Type out all the records once more, exactly.

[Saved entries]

• • • • • • •

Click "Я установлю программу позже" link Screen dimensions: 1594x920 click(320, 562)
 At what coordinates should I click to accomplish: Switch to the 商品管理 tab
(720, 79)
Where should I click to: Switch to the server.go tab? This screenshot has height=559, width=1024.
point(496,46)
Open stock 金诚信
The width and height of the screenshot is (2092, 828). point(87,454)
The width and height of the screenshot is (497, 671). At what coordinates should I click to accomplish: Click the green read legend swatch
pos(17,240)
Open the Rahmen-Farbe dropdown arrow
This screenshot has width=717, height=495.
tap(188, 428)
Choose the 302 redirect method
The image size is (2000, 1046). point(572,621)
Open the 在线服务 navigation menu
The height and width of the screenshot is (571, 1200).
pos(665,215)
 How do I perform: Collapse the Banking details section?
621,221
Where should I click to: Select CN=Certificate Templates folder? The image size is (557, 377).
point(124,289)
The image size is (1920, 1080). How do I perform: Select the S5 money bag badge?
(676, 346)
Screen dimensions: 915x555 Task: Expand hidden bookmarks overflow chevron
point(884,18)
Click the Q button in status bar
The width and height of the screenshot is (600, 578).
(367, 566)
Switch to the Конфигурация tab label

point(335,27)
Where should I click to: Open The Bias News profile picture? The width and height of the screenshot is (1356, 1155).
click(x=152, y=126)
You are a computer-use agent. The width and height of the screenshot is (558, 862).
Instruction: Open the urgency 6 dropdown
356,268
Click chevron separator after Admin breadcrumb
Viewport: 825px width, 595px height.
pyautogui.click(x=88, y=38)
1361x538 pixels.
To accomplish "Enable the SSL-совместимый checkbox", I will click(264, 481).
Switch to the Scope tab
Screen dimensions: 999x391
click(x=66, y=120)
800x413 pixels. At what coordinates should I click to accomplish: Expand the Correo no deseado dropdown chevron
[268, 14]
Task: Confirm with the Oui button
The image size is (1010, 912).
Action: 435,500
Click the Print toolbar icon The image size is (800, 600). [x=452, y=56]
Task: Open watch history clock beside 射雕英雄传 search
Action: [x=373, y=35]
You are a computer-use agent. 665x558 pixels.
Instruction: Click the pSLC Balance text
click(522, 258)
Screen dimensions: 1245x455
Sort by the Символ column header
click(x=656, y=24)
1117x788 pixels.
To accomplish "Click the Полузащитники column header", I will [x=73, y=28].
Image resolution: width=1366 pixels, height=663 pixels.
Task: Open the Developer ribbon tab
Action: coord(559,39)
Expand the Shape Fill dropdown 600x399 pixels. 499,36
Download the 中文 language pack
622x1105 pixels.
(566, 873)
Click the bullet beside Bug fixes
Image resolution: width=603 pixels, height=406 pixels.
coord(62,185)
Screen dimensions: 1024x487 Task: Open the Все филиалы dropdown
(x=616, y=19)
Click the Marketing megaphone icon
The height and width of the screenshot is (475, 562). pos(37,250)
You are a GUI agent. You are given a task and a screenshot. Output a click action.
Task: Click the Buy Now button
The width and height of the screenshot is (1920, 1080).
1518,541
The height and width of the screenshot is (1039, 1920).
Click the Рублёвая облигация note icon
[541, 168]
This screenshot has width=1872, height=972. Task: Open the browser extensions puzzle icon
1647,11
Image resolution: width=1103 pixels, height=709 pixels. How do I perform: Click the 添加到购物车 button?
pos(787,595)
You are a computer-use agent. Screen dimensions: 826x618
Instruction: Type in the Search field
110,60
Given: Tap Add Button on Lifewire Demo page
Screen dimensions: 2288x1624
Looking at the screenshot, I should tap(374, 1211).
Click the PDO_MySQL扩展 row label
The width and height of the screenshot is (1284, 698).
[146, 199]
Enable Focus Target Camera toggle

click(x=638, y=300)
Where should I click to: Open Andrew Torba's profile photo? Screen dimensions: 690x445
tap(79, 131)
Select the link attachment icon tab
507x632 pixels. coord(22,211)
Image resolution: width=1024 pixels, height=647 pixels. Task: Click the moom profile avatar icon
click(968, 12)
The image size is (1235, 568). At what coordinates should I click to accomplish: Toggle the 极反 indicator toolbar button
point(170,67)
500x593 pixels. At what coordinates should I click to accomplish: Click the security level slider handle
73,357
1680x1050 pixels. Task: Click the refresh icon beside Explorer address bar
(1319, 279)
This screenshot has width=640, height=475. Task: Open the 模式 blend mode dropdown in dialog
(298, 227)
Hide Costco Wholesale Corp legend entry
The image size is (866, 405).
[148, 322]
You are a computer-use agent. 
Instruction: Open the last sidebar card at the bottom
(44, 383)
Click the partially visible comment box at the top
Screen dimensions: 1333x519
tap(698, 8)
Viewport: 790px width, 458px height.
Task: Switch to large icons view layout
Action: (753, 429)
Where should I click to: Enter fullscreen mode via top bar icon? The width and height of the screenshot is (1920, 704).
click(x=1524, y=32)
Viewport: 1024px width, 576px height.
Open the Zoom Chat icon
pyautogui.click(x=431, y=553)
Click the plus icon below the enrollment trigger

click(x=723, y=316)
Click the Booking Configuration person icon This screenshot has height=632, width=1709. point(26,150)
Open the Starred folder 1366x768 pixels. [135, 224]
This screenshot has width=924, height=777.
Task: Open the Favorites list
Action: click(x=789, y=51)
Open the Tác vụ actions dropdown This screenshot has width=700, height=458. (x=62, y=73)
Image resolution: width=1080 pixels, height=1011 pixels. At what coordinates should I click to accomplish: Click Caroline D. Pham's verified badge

• • • • • • •

Written response =>
Click "Я установлю программу позже" link Screen dimensions: 1594x920 click(320, 562)
 At what coordinates should I click to accomplish: Switch to the 商品管理 tab
(720, 79)
Where should I click to: Switch to the server.go tab? This screenshot has height=559, width=1024.
point(496,46)
Open stock 金诚信
The width and height of the screenshot is (2092, 828). point(87,454)
The width and height of the screenshot is (497, 671). At what coordinates should I click to accomplish: Click the green read legend swatch
pos(17,240)
Open the Rahmen-Farbe dropdown arrow
This screenshot has width=717, height=495.
tap(188, 428)
Choose the 302 redirect method
The image size is (2000, 1046). point(572,621)
Open the 在线服务 navigation menu
The height and width of the screenshot is (571, 1200).
pos(665,215)
 How do I perform: Collapse the Banking details section?
621,221
Where should I click to: Select CN=Certificate Templates folder? The image size is (557, 377).
point(124,289)
The image size is (1920, 1080). How do I perform: Select the S5 money bag badge?
(676, 346)
Screen dimensions: 915x555 Task: Expand hidden bookmarks overflow chevron
point(884,18)
Click the Q button in status bar
The width and height of the screenshot is (600, 578).
(367, 566)
Switch to the Конфигурация tab label

point(335,27)
Where should I click to: Open The Bias News profile picture? The width and height of the screenshot is (1356, 1155).
click(x=152, y=126)
You are a computer-use agent. The width and height of the screenshot is (558, 862).
Instruction: Open the urgency 6 dropdown
356,268
Click chevron separator after Admin breadcrumb
Viewport: 825px width, 595px height.
pyautogui.click(x=88, y=38)
1361x538 pixels.
To accomplish "Enable the SSL-совместимый checkbox", I will click(264, 481).
Switch to the Scope tab
Screen dimensions: 999x391
click(x=66, y=120)
800x413 pixels. At what coordinates should I click to accomplish: Expand the Correo no deseado dropdown chevron
[268, 14]
Task: Confirm with the Oui button
The image size is (1010, 912).
Action: 435,500
Click the Print toolbar icon The image size is (800, 600). [x=452, y=56]
Task: Open watch history clock beside 射雕英雄传 search
Action: [x=373, y=35]
You are a computer-use agent. 665x558 pixels.
Instruction: Click the pSLC Balance text
click(522, 258)
Screen dimensions: 1245x455
Sort by the Символ column header
click(x=656, y=24)
1117x788 pixels.
To accomplish "Click the Полузащитники column header", I will [x=73, y=28].
Image resolution: width=1366 pixels, height=663 pixels.
Task: Open the Developer ribbon tab
Action: coord(559,39)
Expand the Shape Fill dropdown 600x399 pixels. 499,36
Download the 中文 language pack
622x1105 pixels.
(566, 873)
Click the bullet beside Bug fixes
Image resolution: width=603 pixels, height=406 pixels.
coord(62,185)
Screen dimensions: 1024x487 Task: Open the Все филиалы dropdown
(x=616, y=19)
Click the Marketing megaphone icon
The height and width of the screenshot is (475, 562). pos(37,250)
You are a GUI agent. You are given a task and a screenshot. Output a click action.
Task: Click the Buy Now button
The width and height of the screenshot is (1920, 1080).
1518,541
The height and width of the screenshot is (1039, 1920).
Click the Рублёвая облигация note icon
[541, 168]
This screenshot has width=1872, height=972. Task: Open the browser extensions puzzle icon
1647,11
Image resolution: width=1103 pixels, height=709 pixels. How do I perform: Click the 添加到购物车 button?
pos(787,595)
You are a computer-use agent. Screen dimensions: 826x618
Instruction: Type in the Search field
110,60
Given: Tap Add Button on Lifewire Demo page
Screen dimensions: 2288x1624
Looking at the screenshot, I should tap(374, 1211).
Click the PDO_MySQL扩展 row label
The width and height of the screenshot is (1284, 698).
[146, 199]
Enable Focus Target Camera toggle

click(x=638, y=300)
Where should I click to: Open Andrew Torba's profile photo? Screen dimensions: 690x445
tap(79, 131)
Select the link attachment icon tab
507x632 pixels. coord(22,211)
Image resolution: width=1024 pixels, height=647 pixels. Task: Click the moom profile avatar icon
click(968, 12)
The image size is (1235, 568). At what coordinates should I click to accomplish: Toggle the 极反 indicator toolbar button
point(170,67)
500x593 pixels. At what coordinates should I click to accomplish: Click the security level slider handle
73,357
1680x1050 pixels. Task: Click the refresh icon beside Explorer address bar
(1319, 279)
This screenshot has width=640, height=475. Task: Open the 模式 blend mode dropdown in dialog
(298, 227)
Hide Costco Wholesale Corp legend entry
The image size is (866, 405).
[148, 322]
You are a computer-use agent. 
Instruction: Open the last sidebar card at the bottom
(44, 383)
Click the partially visible comment box at the top
Screen dimensions: 1333x519
tap(698, 8)
Viewport: 790px width, 458px height.
Task: Switch to large icons view layout
Action: (753, 429)
Where should I click to: Enter fullscreen mode via top bar icon? The width and height of the screenshot is (1920, 704).
click(x=1524, y=32)
Viewport: 1024px width, 576px height.
Open the Zoom Chat icon
pyautogui.click(x=431, y=553)
Click the plus icon below the enrollment trigger

click(x=723, y=316)
Click the Booking Configuration person icon This screenshot has height=632, width=1709. point(26,150)
Open the Starred folder 1366x768 pixels. [135, 224]
This screenshot has width=924, height=777.
Task: Open the Favorites list
Action: click(x=789, y=51)
Open the Tác vụ actions dropdown This screenshot has width=700, height=458. (x=62, y=73)
Image resolution: width=1080 pixels, height=1011 pixels. At what coordinates should I click to accomplish: Click Caroline D. Pham's verified badge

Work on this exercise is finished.